The decision by a court last week to grant the youngest terrorist ever convicted in the United Kingdom (UK) lifelong anonymity has been marred with controversy. Originally labelled as ‘Boy X’, but now known as RXG, the boy was detained for life at the age of 14. RXG admitted to sending thousands of encrypted messages to 18-year-old Sevdet Besim in Australia, inciting him to launch a terrorist attack during an Anzac Day parade. He was sentenced to serve a minimum term of five years in a young offender institution, after pleading guilty to two charges of inciting terrorism overseas.
It is not unusual to grant children anonymity in legal cases. Family courts, where matters pertaining to children’s welfare are often discussed in great detail, are shrouded in privacy in order to prevent the public from finding out about the outcome of these cases. An argument from Sir James Munby, formerly President of the Family Division of the High Court in England and Wales, to foster greater transparency has resulted in limited aspects of some cases being made public. In the realm of terrorism, this ordinarily falls under children who are separated from families due to fear of radicalisation, or children being made wards of court to protect them from travelling to join terrorist organisations abroad, such as so-called ‘Islamic State’. The identity of these minors is rightly kept secret, with a ban on identifying them in the press or otherwise.
The case of RXG is unusual because anonymity in such cases would normally expire on the offender’s 18th birthday, by which time the individual becomes an adult. To date, only six lifelong anonymity orders have been awarded to convicted offenders. These include Jon Venables and Robert Thompson, who murdered toddler James Bulger, and Mary Bell, who strangled two male toddlers to death.
Lifelong anonymity does not come without obstacles. The first is expense. When the new identity of Venables was leaked in 2013, for example, the cost to the taxpayer of issuing him with a new identity came to approximately £500,000. Individuals who posted pictures of Venables online were given suspended prison sentences. The same case will be made for RXG, with any individual who breaches the order facing severe consequences.

- [What you need to do] List the convicted offenders, other than RXG, whom the article on RXG's lifelong anonymity names as having received lifelong anonymity orders.

- [Data records]
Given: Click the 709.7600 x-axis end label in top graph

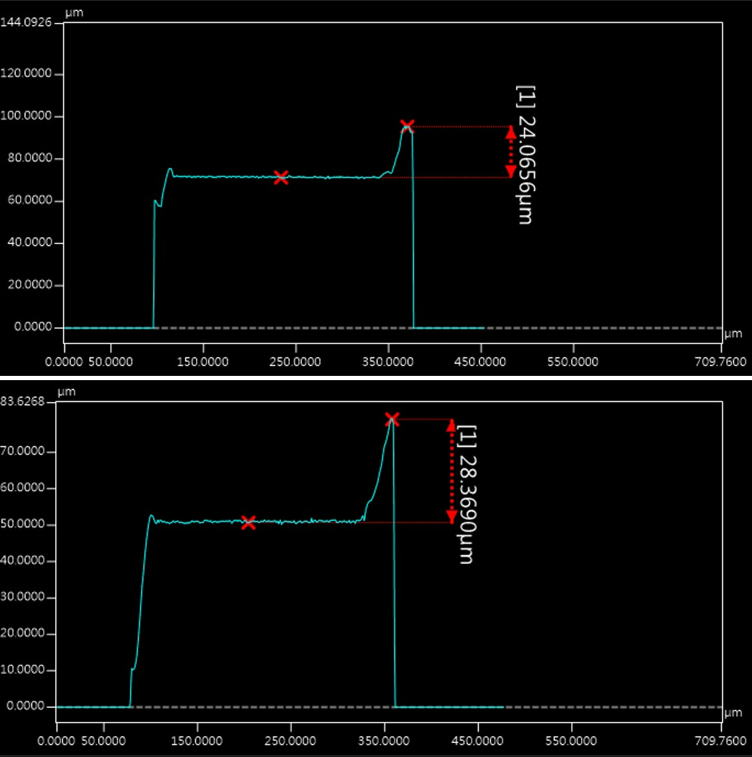Looking at the screenshot, I should click(x=721, y=361).
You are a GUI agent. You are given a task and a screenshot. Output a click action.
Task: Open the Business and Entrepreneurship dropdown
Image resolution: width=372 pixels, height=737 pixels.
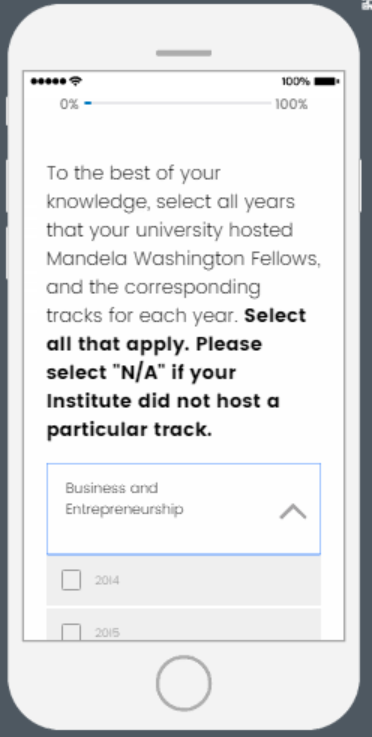pos(183,509)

- [Response to this task]
- Jon Venables
- Robert Thompson
- Mary Bell